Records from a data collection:
###

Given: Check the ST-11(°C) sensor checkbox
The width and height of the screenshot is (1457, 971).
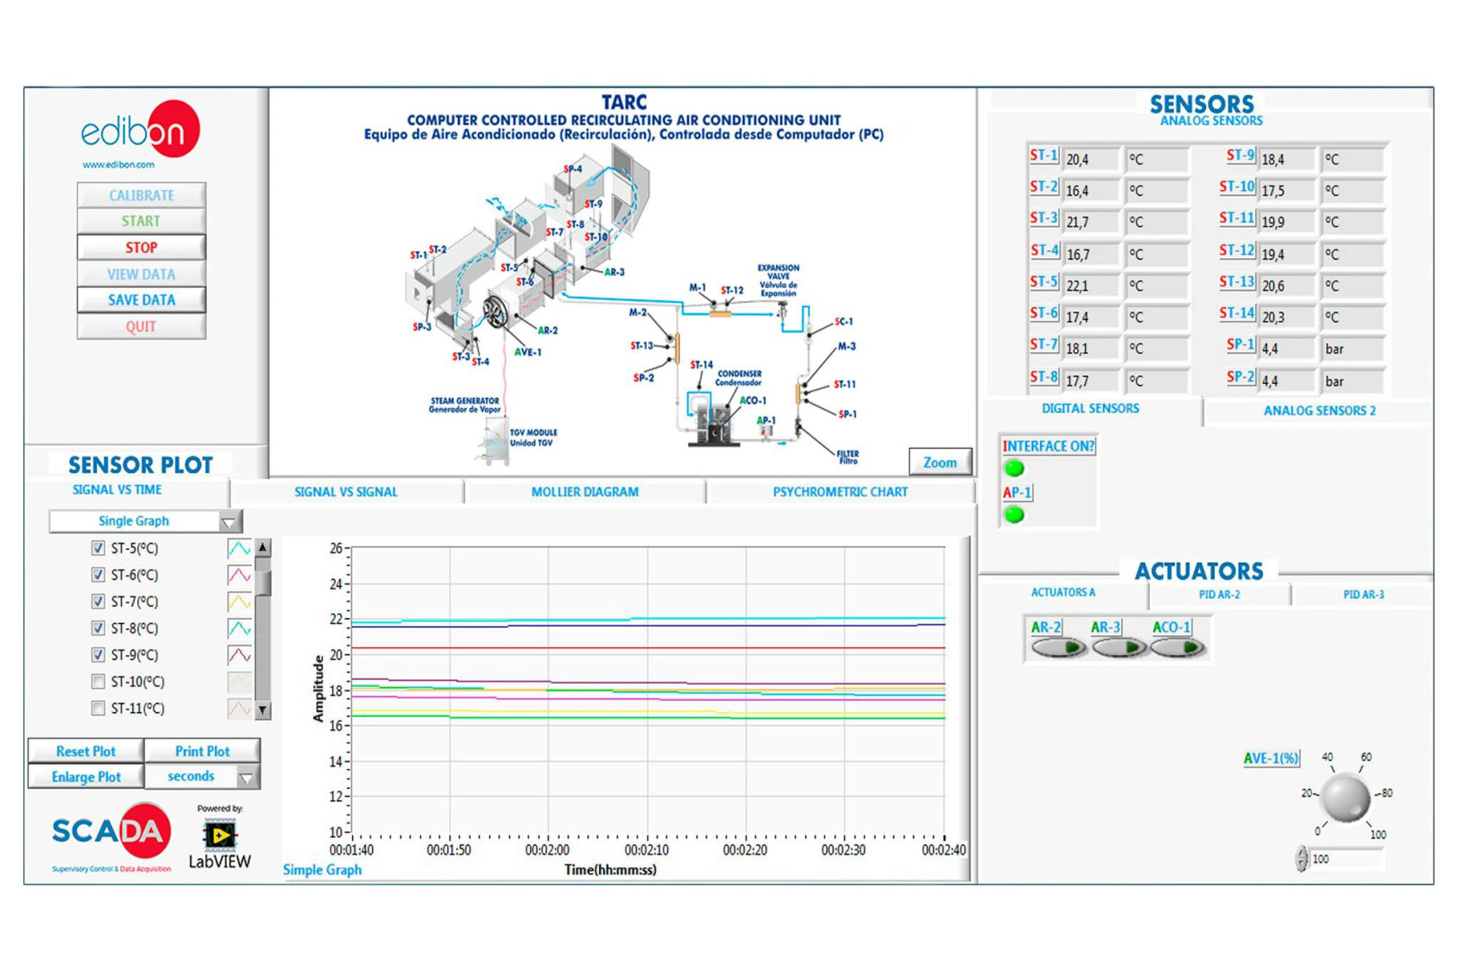Looking at the screenshot, I should coord(98,708).
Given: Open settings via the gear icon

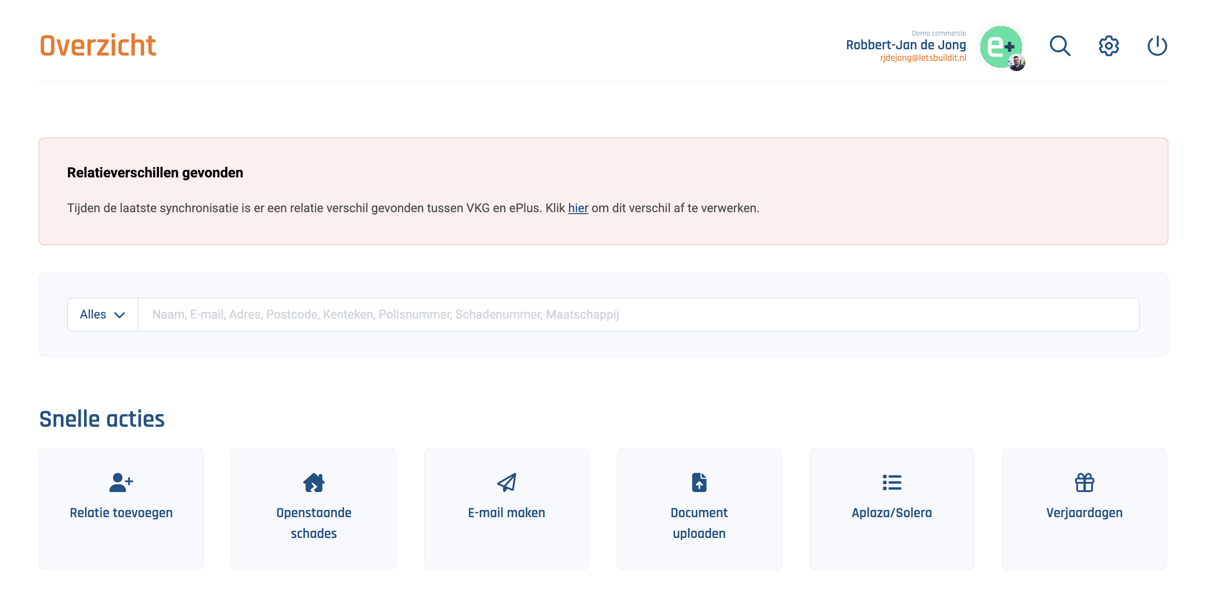Looking at the screenshot, I should [1108, 46].
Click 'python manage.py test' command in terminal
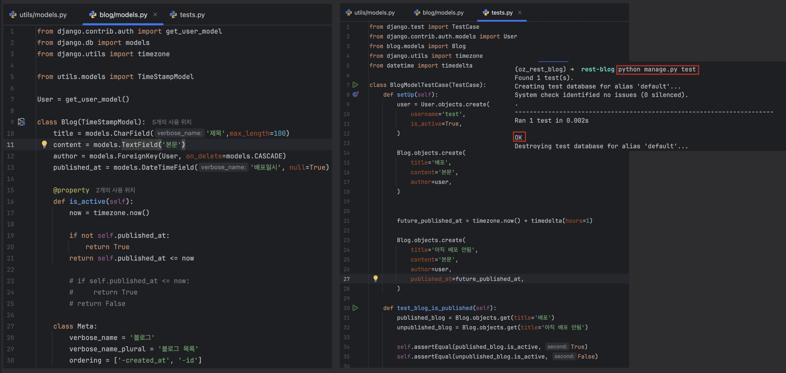The image size is (786, 373). (x=657, y=69)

###

■ Exercise prompt ■
Print each entry above exactly. The pictures should not be printed.

■ Response to the exercise ■
Given: Check the ST-11(°C) sensor checkbox
The width and height of the screenshot is (1457, 971).
Looking at the screenshot, I should coord(98,708).
Given: Open settings via the gear icon

Looking at the screenshot, I should [1108, 46].
Click 'python manage.py test' command in terminal
The image size is (786, 373). (x=657, y=69)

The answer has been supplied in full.